Em defesa da ciência

Conselho Federal de Medicina se omite sobre prescrição de cloroquina, dizem médicos

CFM e AMB são cobrados a rever postura sobre recomendação do medicamento no combate ao coronavírus

Brasil de Fato | São Paulo (SP) |

Ouça o áudio:

Profissionais alertam que defesa da cloroquina, que tem em Bolsonaro seu maior garoto propaganda, atende a interesses políticos. - Reprodução

O uso da cloroquina no tratamento de pacientes infectados pelo coronavírus deve ser desaconselhado pelo Conselho Federal de Medicina (CFM) e pela Associação Médica Brasilera (AMB). Essa é a opinião de profissionais da saúde, que fazem parte da Rede Nacional de Médicas e Médicos Populares (RNMP) e da Associação Brasileira de Médicas e Médicos pela Democracia (ABMMD). Em debate online, transmitido pelo Brasil de Fato, representantes das duas entidades discutiram o tema com o público e levantaram questões éticas na prescrição da cloroquina sem o aval da ciência.

Em abril, o CFM divulgou parecer reforçando que "não existem estudos clínicos de boa qualidade" que comprovem  a eficácia da cloroquina contra a covid-19, tanto para prevenção quanto para tratamento. No entanto, a entidade abriu possibilidade de prescrição sem que os médicos sejam acionados por infração ética "diante  da  excepcionalidade  da  situação  e  durante  o  período  declarado  da pandemia."

O texto do Conselho impõe condições para a prescrição. Entra elas está a obrigatoriedade de explicar ao paciente que não há garantia científica de que o medicamento funciona contra a covid-19 e a exposição dos possíveis efeitos colaterais. O médico de família Aristóteles Cardona (RNMP) ressalta que as condicionantes já fazem parte do cotidiano dos atendimentos e não afastam os riscos envolvidos no uso da substância

"No parecer que o CFM emitiu sobre isso, ele colocava possíveis situações onde liberava o uso da cloroquina, mas colocava condicionantes, como o médico a esclarecer que não existe estudo. Isso é óbvio, está colocado no código de ética médica e serve para qualquer tratamento que a gente for fazer"

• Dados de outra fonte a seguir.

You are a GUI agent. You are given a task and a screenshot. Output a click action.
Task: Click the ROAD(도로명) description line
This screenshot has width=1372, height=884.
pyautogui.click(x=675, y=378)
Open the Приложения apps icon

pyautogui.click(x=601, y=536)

Já as diretrizes da AMB para a covid, atualizadas pela última vez também em abril, citam estudos não definitivos de possível efetividade da cloroquina. O texto da entidade afirma que o uso em pacientes graves pode ser feito, mas com a ressalva de que a recomendação pode ser modificada. Em julho, a AMB divulgou uma nota em tom mais duro, defendendo a liberdade dos médicos para prescrever a cloroquina. 

Segundo o texto, as manifestações contrárias ao uso do medicamento têm viés ideológico. "É importante lembrar que o uso off label (sem indicação na bula) de medicamentos é consagrado na medicina, desde que haja clara concordância do paciente. E que, sem a prática do off label, diversas doenças ainda estariam sem tratamento."

Coincidentemente ou não, a justifica vem sendo repetida pelo presidente Jair Bolsonaro para defender o uso da cloroquina. A infectologista e diretora do Instituto Couto Maia (BA), Ceuci Nunes (ABMMD), afirma que tanto o parecer do CFM quanto as manifestações da AMB atendem a interesses políticos.

"Foi um parecer que foi feito para agradar o Ministério da Saúde e depois ele não refez. Vieram inúmeras evidência científicas de que a medicação não servia para nenhum estágio da doença e o CFM simplesmente se calou e não refez essa orientação. Outra coisa é a AMB, que fez uma coisa que, no mínimo, pode ser chamada de deselegante e constrangedora. Ela se contrapôs a uma nota de uma afiliada sua, a Sociedade Brasileiras de Infectologia. Coisa que a gente nunca viu acontecer."

A reportagem do Brasil de Fato enviou pedido de posicionamento por e-mail para o CFM e para a AMB, mas não teve resposta até o fechamento desta matéria.